Interpellé par des policiers du commissariat de police à Belladère (département du Plateau central), le nommé Limacson Matthieu, employé de l’Ona, depuis 2007, est indexé par la Dcpj comme un influent trafiquant d’armes et de munitions. 

Ses principaux clients sont les chefs de gangs Johnson André alias Izo 5 segonn, chef du Village de Dieu, Renel Destina alias Tilapli de Gran Ravin (sur les hauteurs de Martissant) et Christ-Roi Chéry alias Krisla, de Tibwa (non loin de Gran Ravin), a déclaré l’accusé Limacson Mathieu. 

Des fusils d’assaut vendus à Izo et Tilapli 

Limacson Matthieu affirme avoir vendu à Johnson André alias Izo 5 segonn trois (3) fusils d’assaut pour dix-huit mille (18,000.00) dollars américains (Ndlr : US $ 1.00 = + 160.00 gourdes ; 1 peso dominicain = 2.90 gourdes aujourd’hui) et quatre mille (4,000) cartouches de calibres différents, pour un million deux cent mille (1,200,000.00) gourdes. 
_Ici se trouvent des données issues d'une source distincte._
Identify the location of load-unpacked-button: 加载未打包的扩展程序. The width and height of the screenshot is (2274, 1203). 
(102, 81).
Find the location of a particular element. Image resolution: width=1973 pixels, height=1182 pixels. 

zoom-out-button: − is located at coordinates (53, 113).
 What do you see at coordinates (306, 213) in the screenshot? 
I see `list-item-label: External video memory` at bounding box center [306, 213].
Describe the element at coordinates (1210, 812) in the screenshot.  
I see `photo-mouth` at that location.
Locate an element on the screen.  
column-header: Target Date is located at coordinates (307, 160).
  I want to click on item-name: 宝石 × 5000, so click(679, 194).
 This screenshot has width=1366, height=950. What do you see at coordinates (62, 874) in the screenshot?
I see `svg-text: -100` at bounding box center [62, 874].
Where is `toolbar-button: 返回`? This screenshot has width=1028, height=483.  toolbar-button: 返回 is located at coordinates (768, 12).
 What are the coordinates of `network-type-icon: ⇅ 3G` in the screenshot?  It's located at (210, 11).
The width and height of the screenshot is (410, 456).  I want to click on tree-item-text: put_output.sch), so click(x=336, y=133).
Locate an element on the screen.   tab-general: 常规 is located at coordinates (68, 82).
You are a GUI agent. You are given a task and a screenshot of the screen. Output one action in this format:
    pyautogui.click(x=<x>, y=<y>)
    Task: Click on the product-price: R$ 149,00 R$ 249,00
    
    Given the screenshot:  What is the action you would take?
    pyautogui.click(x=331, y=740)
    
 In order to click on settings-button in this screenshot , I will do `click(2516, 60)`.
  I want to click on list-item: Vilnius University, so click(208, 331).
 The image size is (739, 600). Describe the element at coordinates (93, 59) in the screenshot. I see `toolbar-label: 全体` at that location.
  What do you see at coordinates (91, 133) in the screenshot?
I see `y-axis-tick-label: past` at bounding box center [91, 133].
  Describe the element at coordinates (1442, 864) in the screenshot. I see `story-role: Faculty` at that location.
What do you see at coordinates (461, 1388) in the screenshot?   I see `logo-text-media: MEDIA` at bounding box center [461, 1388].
Il a aussi vendu, selon ses dires, à Renel Destina alias Tilapli quatre (4) fusils d’assaut pour vingt-deux-mille-cinq-cents (22,500.00) dollars américains et trois-mille (3,000) cartouches pour neuf-cent-mille (900,000.00) gourdes. 

Une caisse de mille (1,000) cartouches coûterait, selon lui, au moins trois mille cinq cents (3,500.00) dollars américains. 

Par ailleurs Eddy Baggio, Carl-Hens Barina Orival et Frantzy Valmé alias Didi sont accusés d’implication dans des cas d’assassinat, de viol et d’association de malfaiteurs, au préjudice du photojournaliste Vladjimir Legagneur, porté disparu depuis le mercredi 14 mars 2018 à Gran Ravin, et autres personnes, suivant le registre du greffe du décanat du tribunal civil de Port-au-Prince, dans lequel les faits de trafic d’armes et de munitions n’ont pas été mentionnés, contrairement à ce qui est inséré dans le rapport de la Dcpj, dénonce le Rnddh. 

« Ce manquement, qui peut sembler banal, allège considérablement le dossier proprement dit. Et, ceci est d’autant plus troublant qu’il est fait état de la distribution de fortes sommes d’argent pour la requalification des infractions, reprochées aux personnes indexées, leur traduction par-devant un tribunal correctionnel, en lieu et place d’un tribunal criminel et leur remise en liberté. », révèle le Rnddh. 

L’organisme de défense des droits humains s’en prend également au gouvernement de facto - qui ne marchande pas sa protection aux bandits armés et qui choisit de ne rien faire, en vue d’endiguer le flot d’armes dans le pays -, en dépit de nombreuses dénonciations d’implication de différents secteurs dans le trafic illégal d’armes et de munitions en Haïti.